Frédéric Dard, sometimes referred to as the Raymond Chandler of France, demonstrates his deftness with irony as he adapts Marcel Pretre’s novel with an eye toward sharp characterization. Moreau, nearing the end of her “noir apprenticeship,” is appropriately feisty and inscrutable throughout. With Jeanne Moreau, Philippe Lemaire, Armand Mestral, Lino Ventura, Anouk Ferjac, Jacques Varennes, Paulette Simonin, Robert Rollis.
(1957, dir. Raymond Bailly, 90 min.) Screenplay: Frédéric Dard and Raymond Bailly from a novel by Marcel G. Pretre.

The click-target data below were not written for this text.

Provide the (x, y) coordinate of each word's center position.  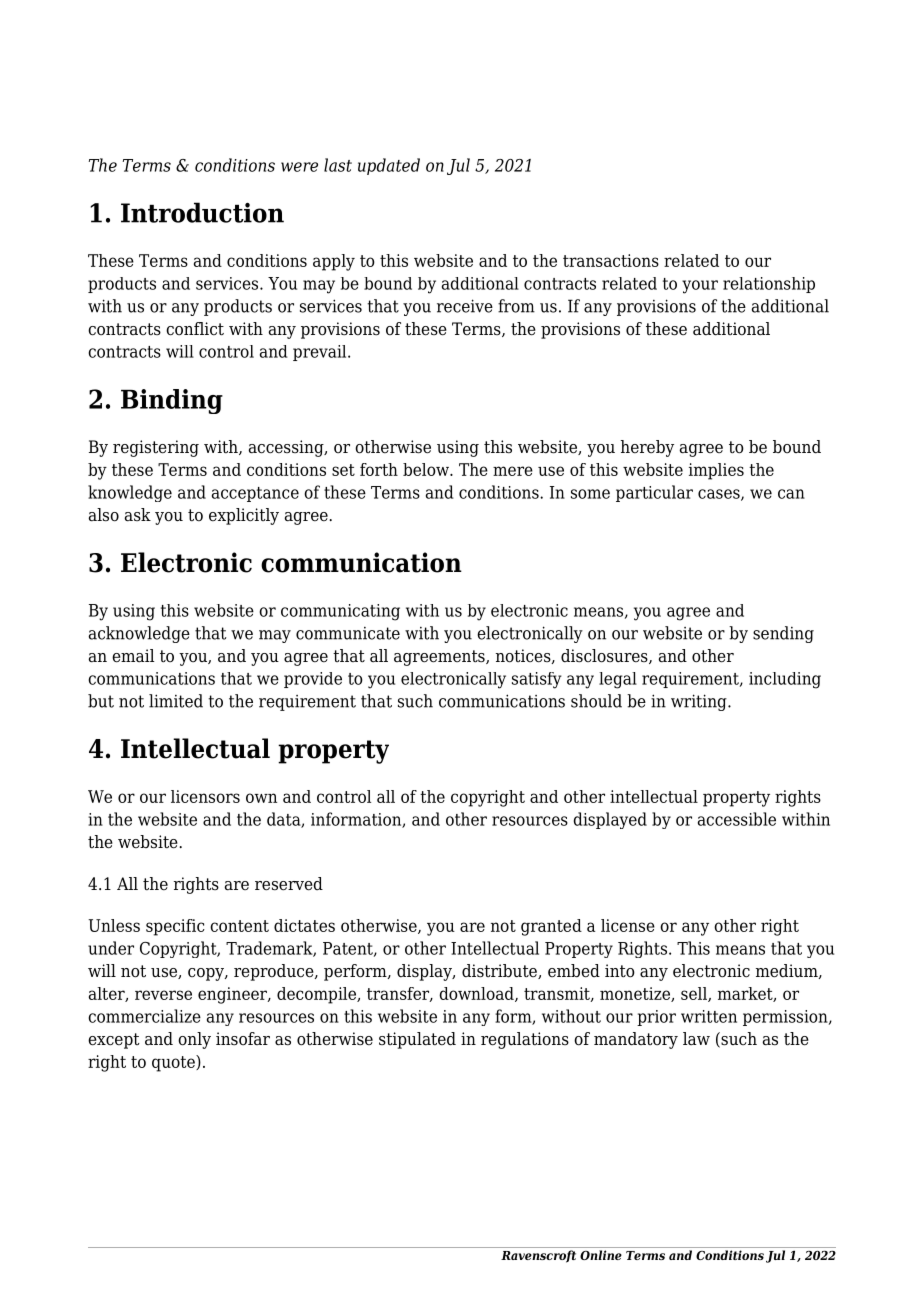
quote (174, 1063)
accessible (737, 819)
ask (138, 515)
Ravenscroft (538, 1256)
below (427, 469)
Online (601, 1255)
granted (551, 927)
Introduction (202, 212)
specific (175, 927)
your (700, 287)
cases (720, 495)
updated (389, 166)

Cinematography: Jacques Lemare. Film editing: Daniel Devaivre. Music: Philippe-Gérard.
MADEMOISELLE 9:00
The mercurial, mesmerizing, contradictory Marguerite Duras hovers over
Mademoiselle like a shroud; her adaptation of Jean Genet’s story about the unleashing of primal desire in a remote French village is the final nail in the coffin of French film noir and its venerable sub-genre, the “provincial Gothic.”
Alternating between sylvan beauty and increasingly harrowing human interaction, and featuring a poignant performance by then-teenage actor Keith Skinner,
Mademoiselle is a showcase for Jeanne Moreau’s skill at minimalist extremity, embodying the dark side of feminine power as she unleashes chaos and tragedy amongst her unsuspecting neighbors. With Jeanne Moreau, Ettore Manni, Keith Skinner, Umberto Orsini, Georges Aubert, Jane Beretta, Antoine Marin, Jacques Monod.
(1966, dir. Tony Richardson, 103 min.) Screenplay: Marguerite Duras from a story by Jean Genet. Cinematography: David Watkin. Film editing: Sophie Coussein. Music: Antoine Duhamel.